Sequential simulated annealing for life-cycle optimization of nonlinear stochastic systems via arbitrary polynomial chaos expansion

Quantifying the uncertainties of engineering systems modeled as nonlinear oscillators subject to random excitation is a theoretically complex and computationally demanding task. Consequently, finding an optimal design of such systems considering their life-cycle performance is prohibitive with Monte Carlo simulation methods. In this paper, an efficient performance-based design optimization approach is developed for finding the optimal parameters of engineering systems modeled as nonlinear/hysteretic oscillators subject to stationary and non-stationary excitation. This novel approach utilizes an arbitrary polynomial chaos expansion to estimate the expected cost of failure without performing a computationally expensive integration over the hazard levels.

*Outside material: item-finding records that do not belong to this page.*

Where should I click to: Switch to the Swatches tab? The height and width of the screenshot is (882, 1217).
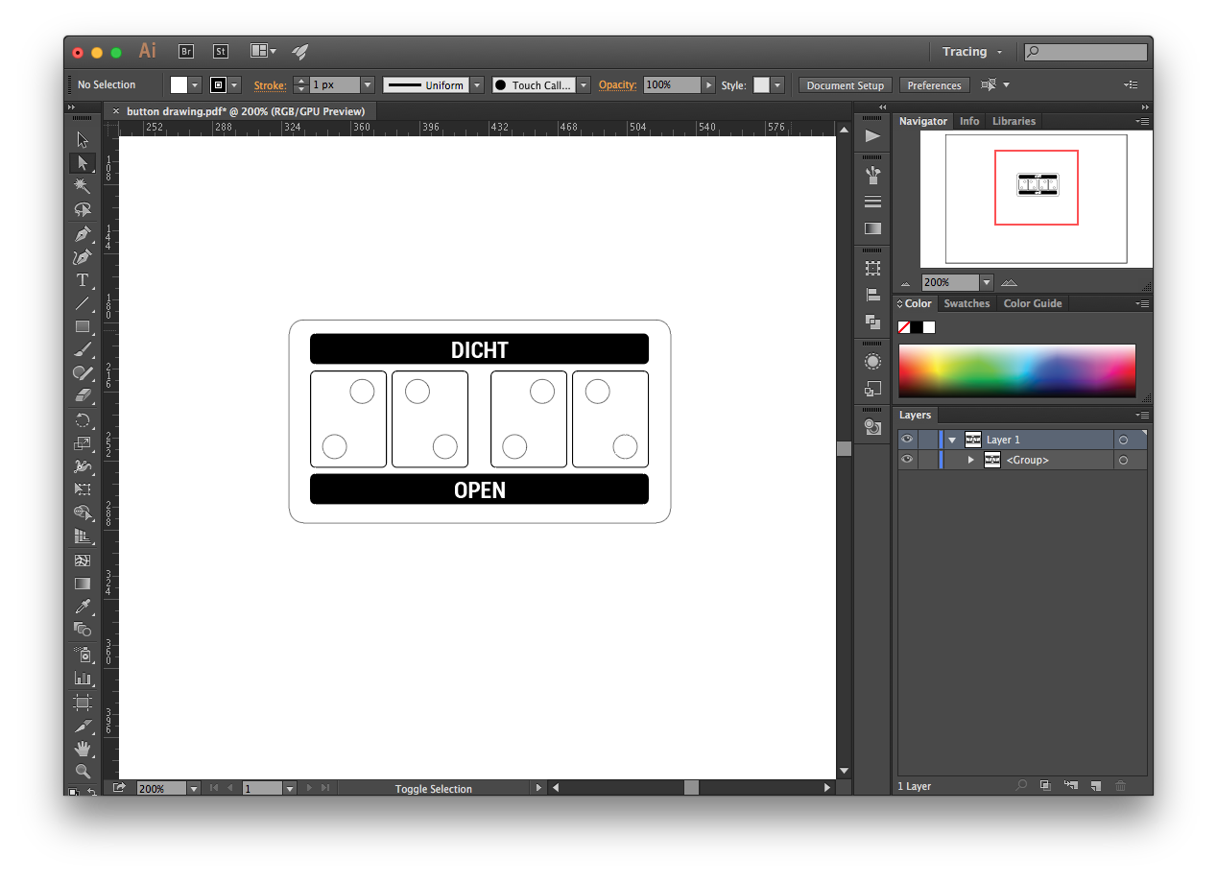(x=966, y=303)
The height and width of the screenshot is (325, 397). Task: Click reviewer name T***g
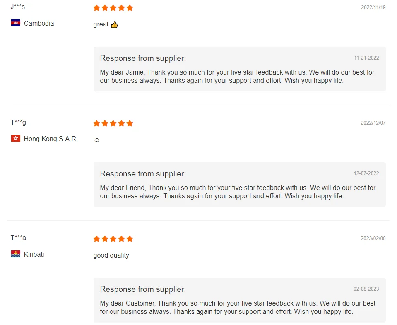(18, 123)
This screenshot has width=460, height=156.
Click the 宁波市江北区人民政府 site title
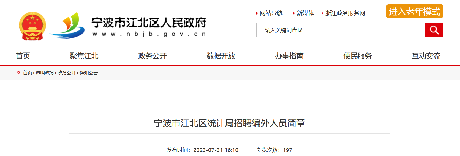point(149,23)
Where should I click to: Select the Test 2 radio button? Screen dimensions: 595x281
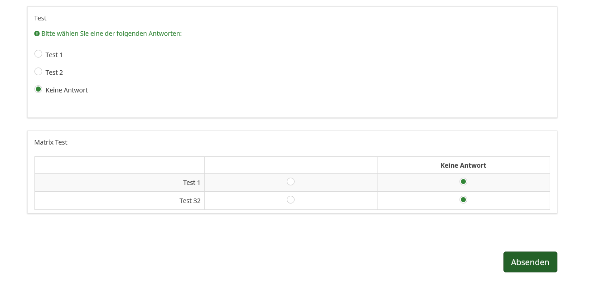pos(39,72)
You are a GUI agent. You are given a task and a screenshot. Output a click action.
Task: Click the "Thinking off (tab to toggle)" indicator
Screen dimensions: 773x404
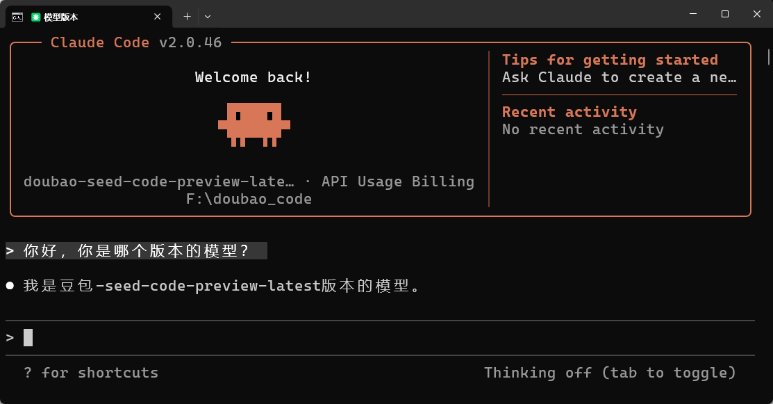(610, 373)
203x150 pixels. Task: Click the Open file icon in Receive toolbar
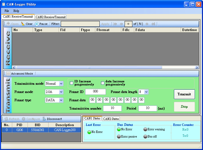pos(8,24)
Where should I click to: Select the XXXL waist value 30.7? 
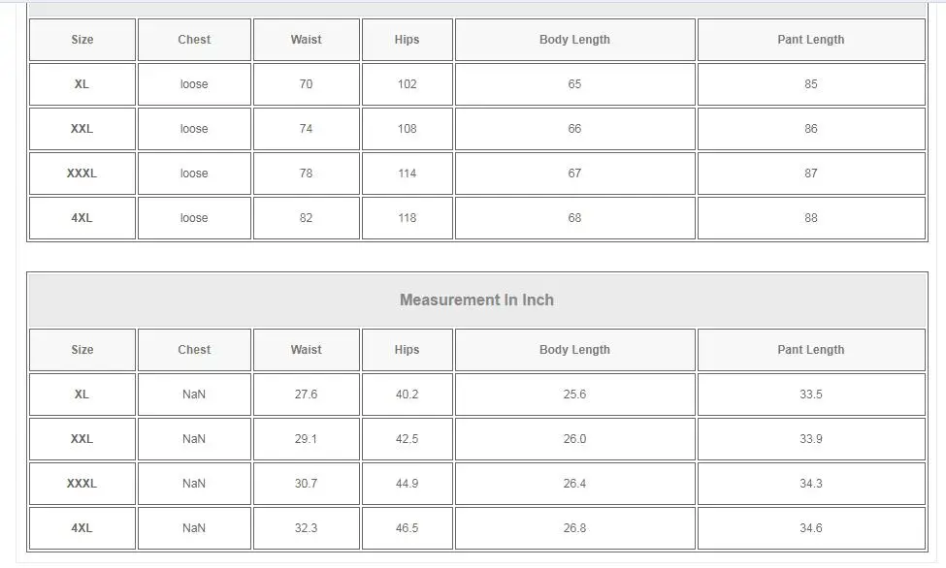[307, 484]
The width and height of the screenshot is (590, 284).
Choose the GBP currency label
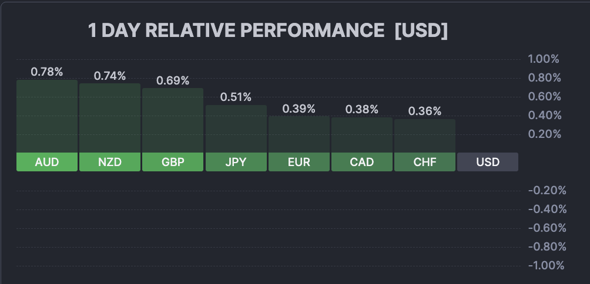pos(173,162)
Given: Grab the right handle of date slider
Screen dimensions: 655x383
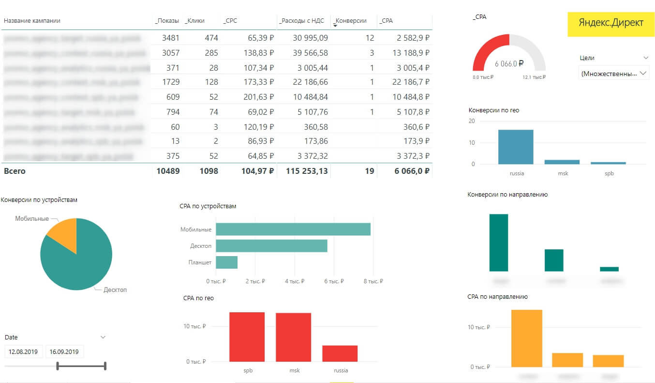Looking at the screenshot, I should (105, 366).
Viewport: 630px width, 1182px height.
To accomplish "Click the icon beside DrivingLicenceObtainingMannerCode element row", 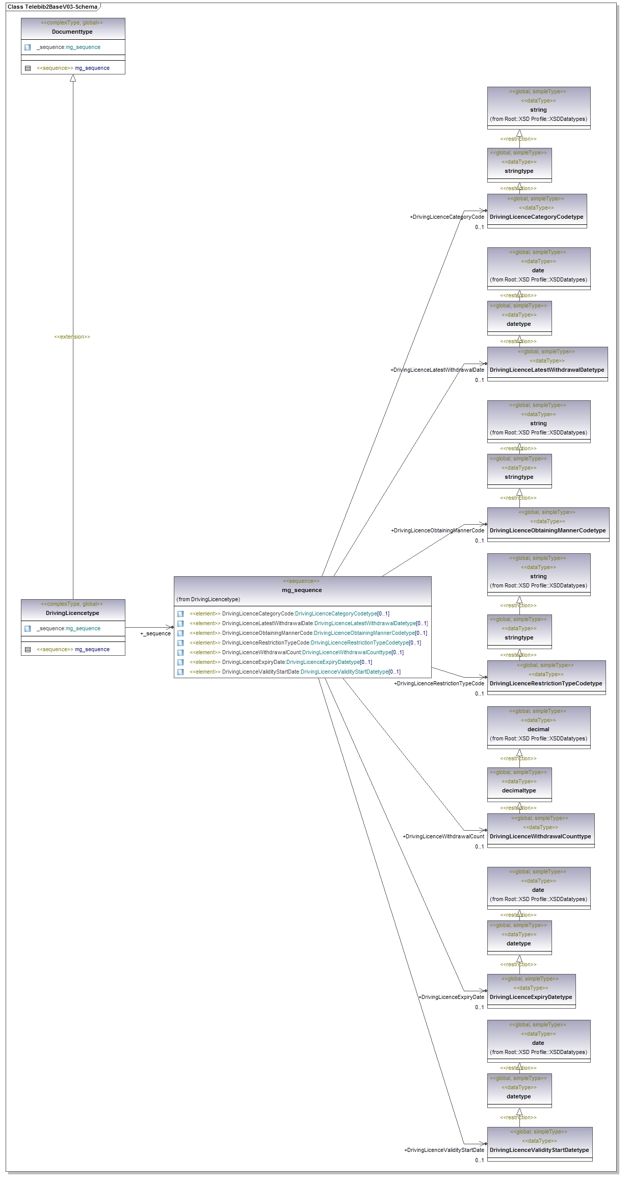I will coord(180,633).

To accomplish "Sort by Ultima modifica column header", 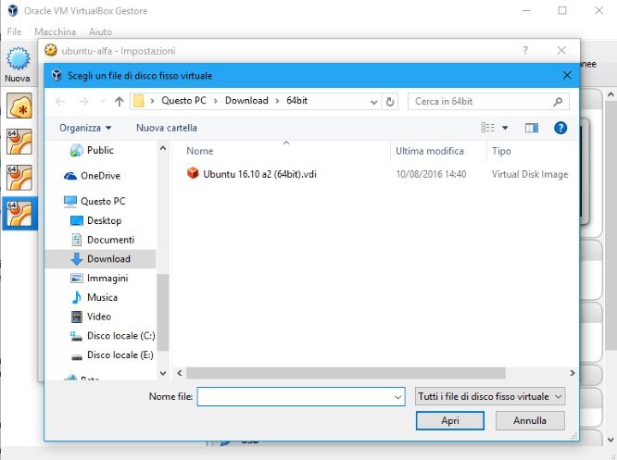I will point(429,150).
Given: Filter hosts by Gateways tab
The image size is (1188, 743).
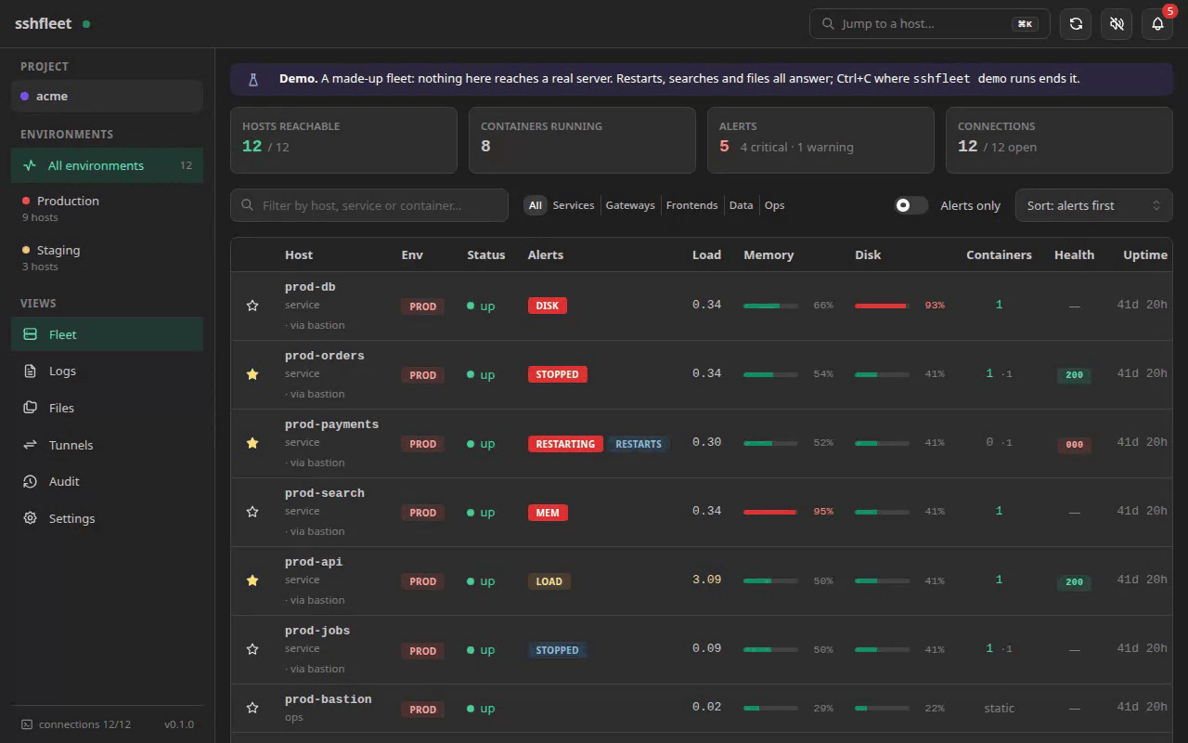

Moreover, we introduce a novel sequential heuristic optimization scheme based on simulated annealing to minimize the total expected cost over the structure life-cycle. Three examples are included in the paper to assess the developed optimization scheme. First, we use the developed framework to optimize a linear single-degree-of-freedom oscillator subject to broadband excitation. Second, a multi-degree-of-freedom oscillator with cubic nonlinearity in damping and stiffness, subject to stationary broadband excitation, is optimized to show the influence of the problem dimensionality in the optimization process. In the last example, a multi-story reinforced concrete shear building modeled as a multi-degree-of-freedom Bouc-Wen oscillator with stiffness and strength degradation and subject to multi-hazards modeled as stationary (wind excitation) and non-stationary (earthquake) stochastic processes, is optimized.